┌──
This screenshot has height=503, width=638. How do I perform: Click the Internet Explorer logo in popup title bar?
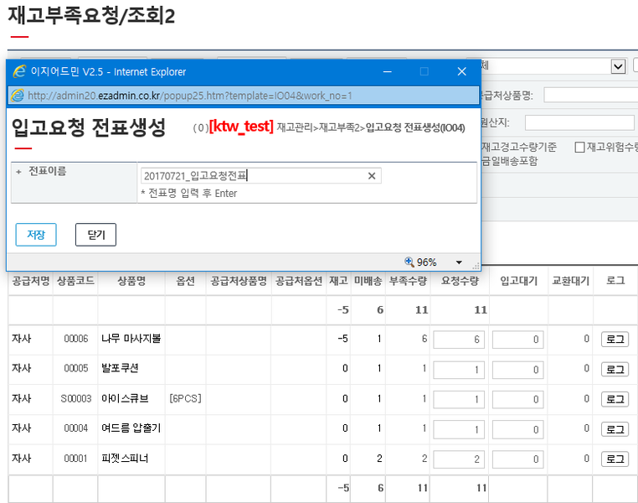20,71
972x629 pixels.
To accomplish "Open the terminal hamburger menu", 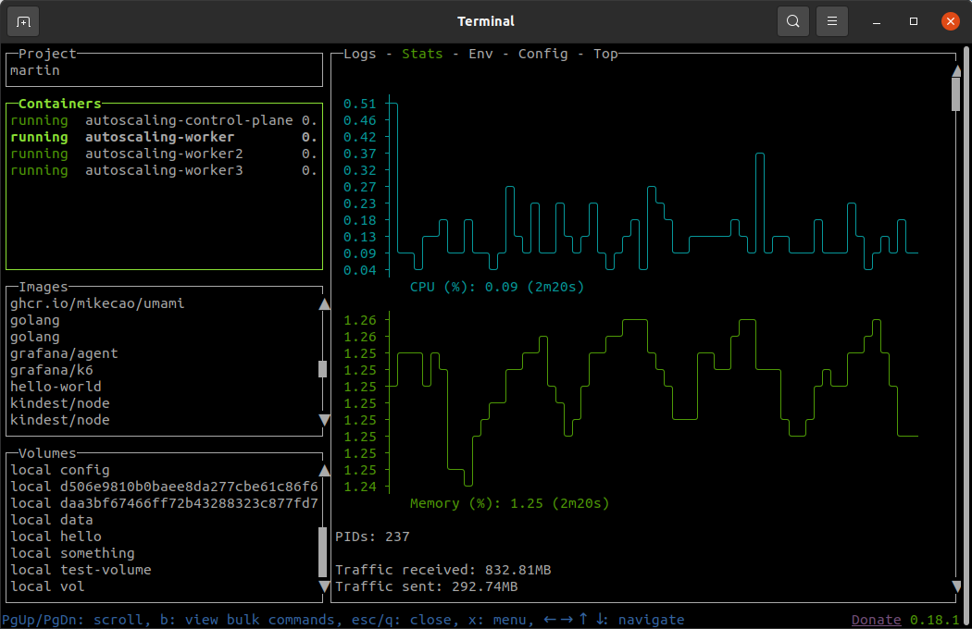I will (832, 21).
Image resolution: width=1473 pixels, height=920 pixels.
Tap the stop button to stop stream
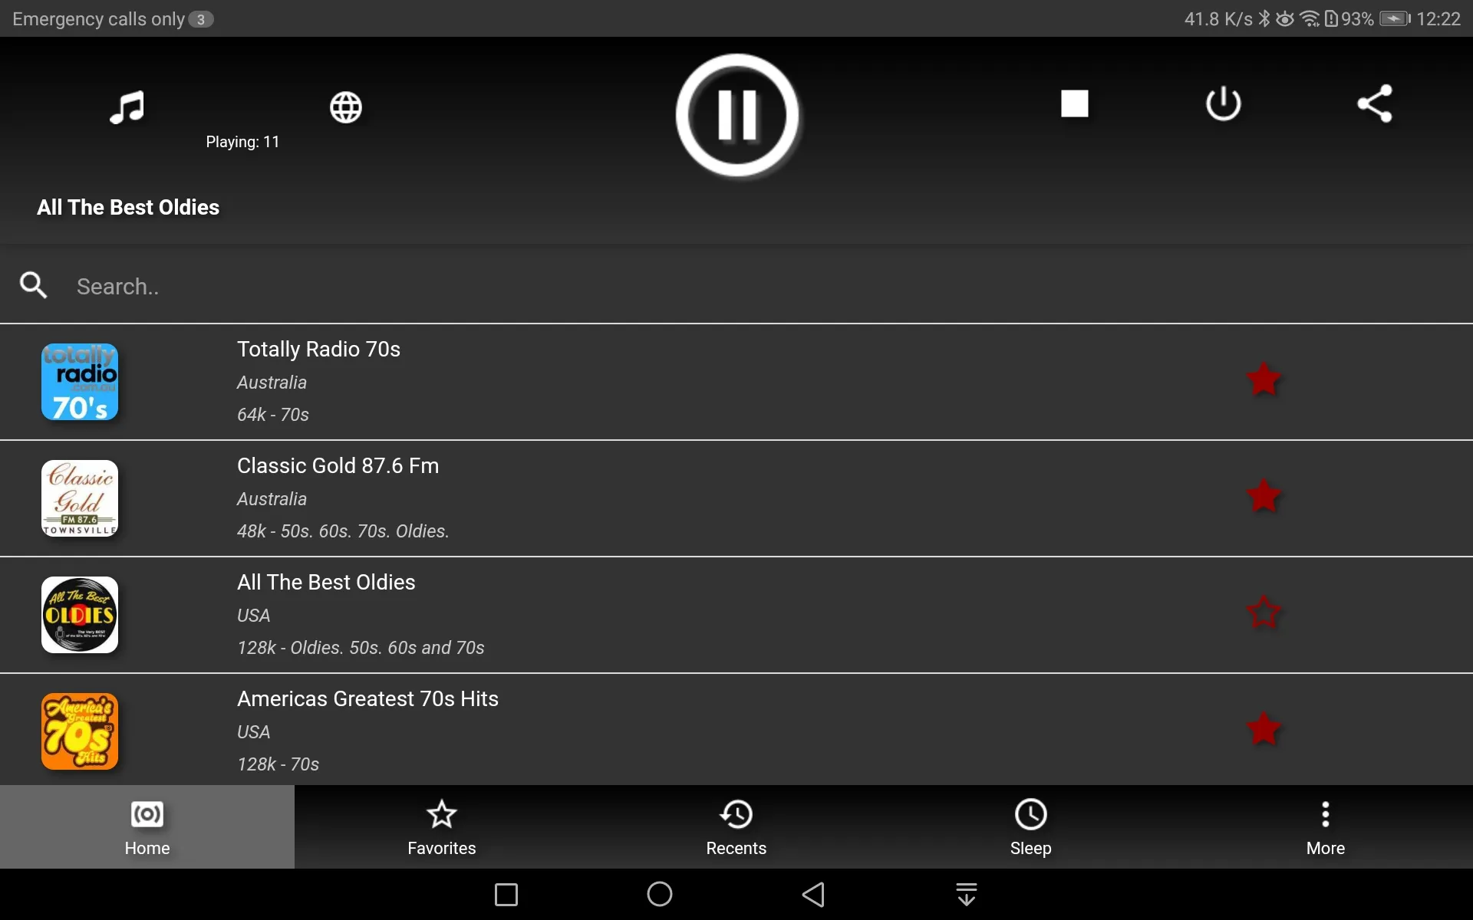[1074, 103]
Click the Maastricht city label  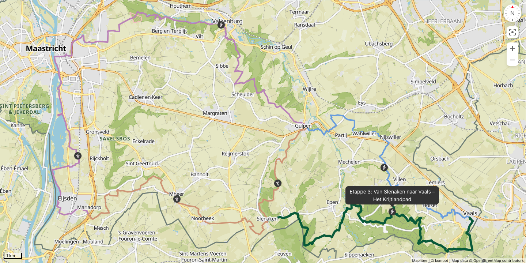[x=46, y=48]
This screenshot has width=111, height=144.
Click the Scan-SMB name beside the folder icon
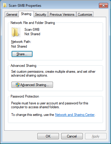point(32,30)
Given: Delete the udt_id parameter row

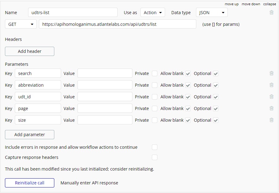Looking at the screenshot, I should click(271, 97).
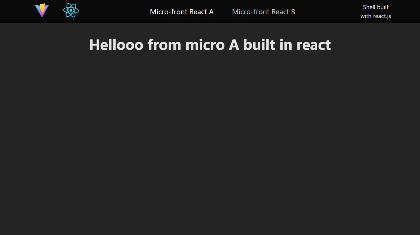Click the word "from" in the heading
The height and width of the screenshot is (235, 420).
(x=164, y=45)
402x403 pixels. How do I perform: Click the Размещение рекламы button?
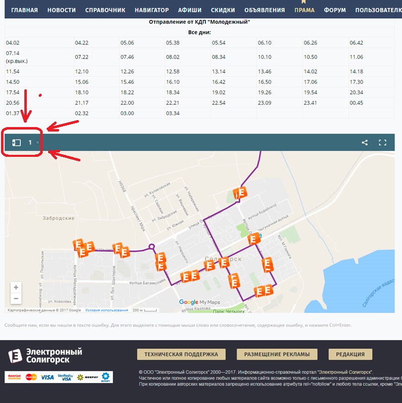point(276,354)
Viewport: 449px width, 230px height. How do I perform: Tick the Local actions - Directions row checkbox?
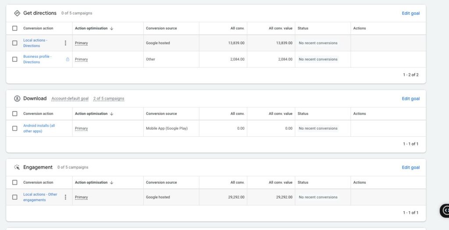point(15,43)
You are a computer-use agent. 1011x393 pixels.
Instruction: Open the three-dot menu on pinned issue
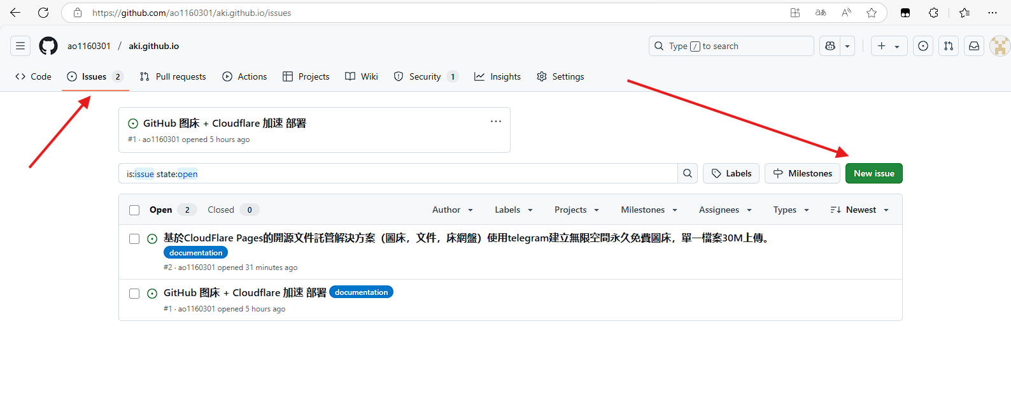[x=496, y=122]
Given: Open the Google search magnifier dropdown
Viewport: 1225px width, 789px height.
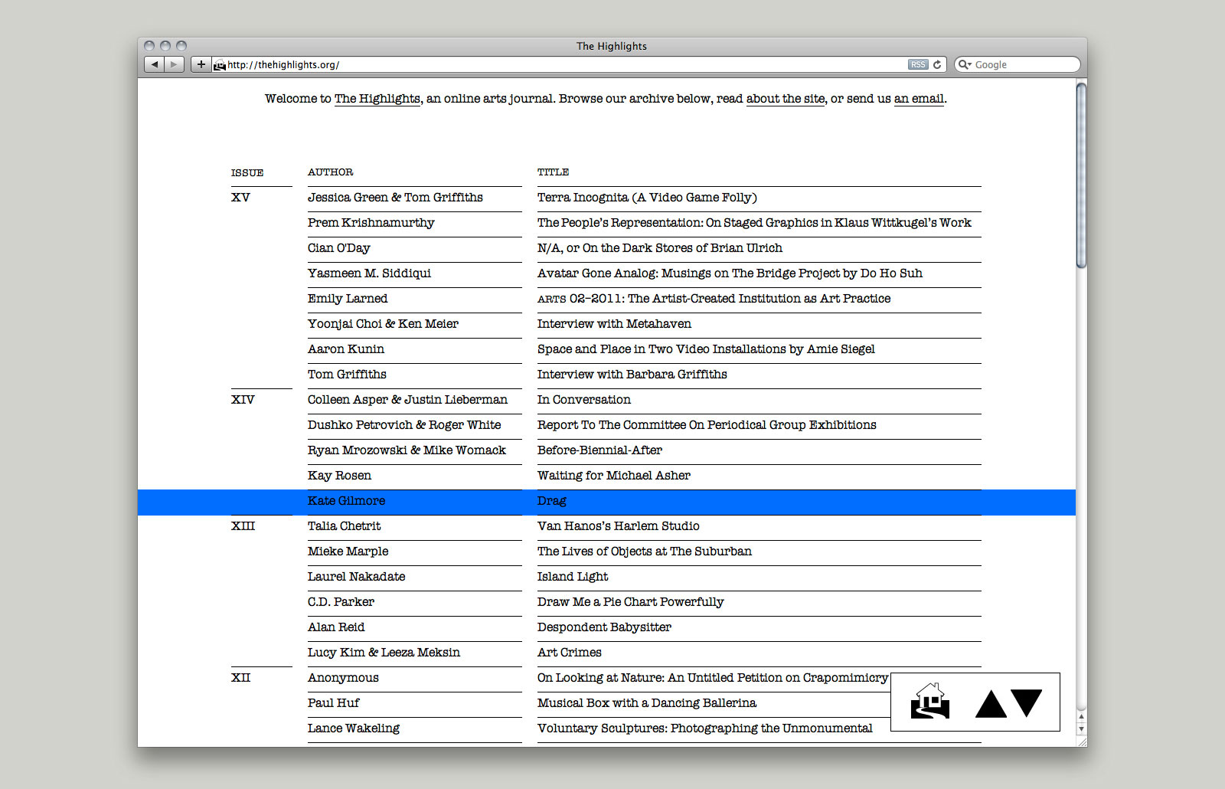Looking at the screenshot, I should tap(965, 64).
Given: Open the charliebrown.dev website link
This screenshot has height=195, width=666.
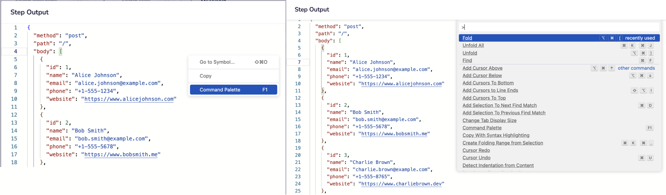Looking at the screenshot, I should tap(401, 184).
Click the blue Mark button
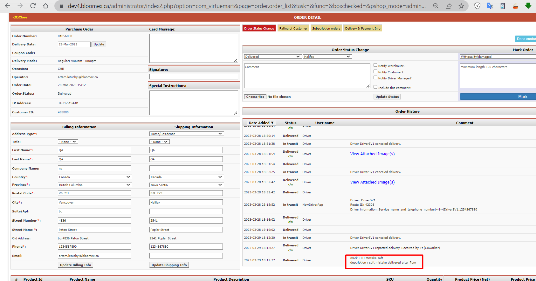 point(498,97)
└──
◆ What is needed
Everything from the line containing "Given: Open the Google" to the last line of the records above should be reproduced exactly, except the pictures.

◆ Answer to the problem
Given: Open the Google search magnifier dropdown
Viewport: 1225px width, 789px height.
Looking at the screenshot, I should tap(965, 64).
Given: Open the charliebrown.dev website link
This screenshot has height=195, width=666.
Looking at the screenshot, I should tap(401, 184).
Click the blue Mark button
 point(498,97)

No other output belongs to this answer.